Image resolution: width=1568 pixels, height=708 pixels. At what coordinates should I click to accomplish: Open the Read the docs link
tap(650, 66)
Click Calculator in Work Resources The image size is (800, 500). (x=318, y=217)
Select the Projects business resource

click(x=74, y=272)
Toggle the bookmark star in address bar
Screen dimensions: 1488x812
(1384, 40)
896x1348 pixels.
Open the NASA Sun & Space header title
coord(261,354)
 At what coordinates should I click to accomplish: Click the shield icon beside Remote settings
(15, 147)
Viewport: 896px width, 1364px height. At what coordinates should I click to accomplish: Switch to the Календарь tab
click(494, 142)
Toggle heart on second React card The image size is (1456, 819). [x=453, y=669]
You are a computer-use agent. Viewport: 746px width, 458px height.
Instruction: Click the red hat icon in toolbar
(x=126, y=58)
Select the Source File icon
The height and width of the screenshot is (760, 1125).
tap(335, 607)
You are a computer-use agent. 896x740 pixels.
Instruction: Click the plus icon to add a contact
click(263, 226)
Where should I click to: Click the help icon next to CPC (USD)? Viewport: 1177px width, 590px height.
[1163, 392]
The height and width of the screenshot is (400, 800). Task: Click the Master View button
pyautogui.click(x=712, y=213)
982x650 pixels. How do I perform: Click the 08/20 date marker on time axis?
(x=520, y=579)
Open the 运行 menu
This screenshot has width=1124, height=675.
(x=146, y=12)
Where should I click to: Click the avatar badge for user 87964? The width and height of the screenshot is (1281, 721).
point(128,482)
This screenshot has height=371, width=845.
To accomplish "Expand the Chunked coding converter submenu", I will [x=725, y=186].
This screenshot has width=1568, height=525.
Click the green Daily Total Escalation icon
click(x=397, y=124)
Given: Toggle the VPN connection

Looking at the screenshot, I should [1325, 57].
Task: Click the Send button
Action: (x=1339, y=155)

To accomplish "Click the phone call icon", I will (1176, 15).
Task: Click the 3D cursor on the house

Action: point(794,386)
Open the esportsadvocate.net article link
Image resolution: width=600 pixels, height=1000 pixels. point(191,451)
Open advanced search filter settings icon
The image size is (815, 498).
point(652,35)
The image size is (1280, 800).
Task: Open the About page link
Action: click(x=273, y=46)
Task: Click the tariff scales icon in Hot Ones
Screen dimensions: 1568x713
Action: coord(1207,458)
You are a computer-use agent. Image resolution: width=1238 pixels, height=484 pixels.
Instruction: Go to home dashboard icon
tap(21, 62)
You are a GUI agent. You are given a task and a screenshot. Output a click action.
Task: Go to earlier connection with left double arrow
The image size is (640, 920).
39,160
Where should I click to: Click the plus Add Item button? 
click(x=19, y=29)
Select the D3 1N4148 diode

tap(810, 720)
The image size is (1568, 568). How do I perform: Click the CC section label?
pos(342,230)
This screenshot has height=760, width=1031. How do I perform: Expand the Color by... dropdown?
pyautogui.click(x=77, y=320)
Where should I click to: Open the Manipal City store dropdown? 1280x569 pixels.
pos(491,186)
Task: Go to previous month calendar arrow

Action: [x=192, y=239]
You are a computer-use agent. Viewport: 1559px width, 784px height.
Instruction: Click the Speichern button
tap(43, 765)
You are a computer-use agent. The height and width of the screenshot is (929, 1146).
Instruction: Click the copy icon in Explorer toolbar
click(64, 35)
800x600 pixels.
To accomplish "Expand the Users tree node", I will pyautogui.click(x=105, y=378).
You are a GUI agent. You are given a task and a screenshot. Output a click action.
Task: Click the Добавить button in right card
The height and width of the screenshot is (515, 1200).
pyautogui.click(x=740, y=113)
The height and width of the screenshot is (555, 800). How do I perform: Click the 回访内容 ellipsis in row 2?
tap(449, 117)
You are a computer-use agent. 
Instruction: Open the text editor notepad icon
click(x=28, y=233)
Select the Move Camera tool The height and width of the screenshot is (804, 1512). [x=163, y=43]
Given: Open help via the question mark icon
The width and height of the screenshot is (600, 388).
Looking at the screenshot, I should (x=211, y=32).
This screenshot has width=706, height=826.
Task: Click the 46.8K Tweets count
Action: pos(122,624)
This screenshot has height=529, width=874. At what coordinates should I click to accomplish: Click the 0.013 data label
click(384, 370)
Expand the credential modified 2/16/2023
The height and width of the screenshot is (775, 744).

# [SET PROBLEM]
Reproduce the entire listing above line for line, without altering a single character.

# [THE RESULT]
Image resolution: width=1568 pixels, height=708 pixels. At what coordinates should I click to accomplish: Open the Read the docs link
tap(650, 66)
Click Calculator in Work Resources The image size is (800, 500). (x=318, y=217)
Select the Projects business resource

click(x=74, y=272)
Toggle the bookmark star in address bar
Screen dimensions: 1488x812
(1384, 40)
896x1348 pixels.
Open the NASA Sun & Space header title
coord(261,354)
 At what coordinates should I click to accomplish: Click the shield icon beside Remote settings
(15, 147)
Viewport: 896px width, 1364px height. At what coordinates should I click to accomplish: Switch to the Календарь tab
click(494, 142)
Toggle heart on second React card The image size is (1456, 819). [x=453, y=669]
You are a computer-use agent. Viewport: 746px width, 458px height.
Instruction: Click the red hat icon in toolbar
(x=126, y=58)
Select the Source File icon
The height and width of the screenshot is (760, 1125).
tap(335, 607)
You are a computer-use agent. 896x740 pixels.
Instruction: Click the plus icon to add a contact
click(263, 226)
Where should I click to: Click the help icon next to CPC (USD)? Viewport: 1177px width, 590px height.
[1163, 392]
The height and width of the screenshot is (400, 800). Task: Click the Master View button
pyautogui.click(x=712, y=213)
982x650 pixels. How do I perform: Click the 08/20 date marker on time axis?
(x=520, y=579)
Open the 运行 menu
This screenshot has width=1124, height=675.
(x=146, y=12)
Where should I click to: Click the avatar badge for user 87964? The width and height of the screenshot is (1281, 721).
point(128,482)
This screenshot has height=371, width=845.
To accomplish "Expand the Chunked coding converter submenu", I will [x=725, y=186].
This screenshot has width=1568, height=525.
Click the green Daily Total Escalation icon
click(x=397, y=124)
Given: Toggle the VPN connection

Looking at the screenshot, I should [1325, 57].
Task: Click the Send button
Action: (x=1339, y=155)

To accomplish "Click the phone call icon", I will (1176, 15).
Task: Click the 3D cursor on the house

Action: point(794,386)
Open the esportsadvocate.net article link
Image resolution: width=600 pixels, height=1000 pixels. point(191,451)
Open advanced search filter settings icon
The image size is (815, 498).
point(652,35)
The image size is (1280, 800).
Task: Open the About page link
Action: click(x=273, y=46)
Task: Click the tariff scales icon in Hot Ones
Screen dimensions: 1568x713
Action: coord(1207,458)
You are a computer-use agent. Image resolution: width=1238 pixels, height=484 pixels.
Instruction: Go to home dashboard icon
tap(21, 62)
You are a GUI agent. You are given a task and a screenshot. Output a click action.
Task: Go to earlier connection with left double arrow
The image size is (640, 920).
39,160
Where should I click to: Click the plus Add Item button? 
click(x=19, y=29)
Select the D3 1N4148 diode

tap(810, 720)
The image size is (1568, 568). How do I perform: Click the CC section label?
pos(342,230)
This screenshot has height=760, width=1031. How do I perform: Expand the Color by... dropdown?
pyautogui.click(x=77, y=320)
Where should I click to: Open the Manipal City store dropdown? 1280x569 pixels.
pos(491,186)
Task: Go to previous month calendar arrow

Action: [x=192, y=239]
You are a computer-use agent. Viewport: 1559px width, 784px height.
Instruction: Click the Speichern button
tap(43, 765)
You are a computer-use agent. The height and width of the screenshot is (929, 1146).
Instruction: Click the copy icon in Explorer toolbar
click(64, 35)
800x600 pixels.
To accomplish "Expand the Users tree node", I will pyautogui.click(x=105, y=378).
You are a GUI agent. You are given a task and a screenshot. Output a click action.
Task: Click the Добавить button in right card
The height and width of the screenshot is (515, 1200).
pyautogui.click(x=740, y=113)
The height and width of the screenshot is (555, 800). How do I perform: Click the 回访内容 ellipsis in row 2?
tap(449, 117)
You are a computer-use agent. 
Instruction: Open the text editor notepad icon
click(x=28, y=233)
Select the Move Camera tool The height and width of the screenshot is (804, 1512). [x=163, y=43]
Given: Open help via the question mark icon
The width and height of the screenshot is (600, 388).
Looking at the screenshot, I should (x=211, y=32).
This screenshot has width=706, height=826.
Task: Click the 46.8K Tweets count
Action: pos(122,624)
This screenshot has height=529, width=874. At what coordinates should I click to accomplish: Click the 0.013 data label
click(384, 370)
Expand the credential modified 2/16/2023
The height and width of the screenshot is (775, 744).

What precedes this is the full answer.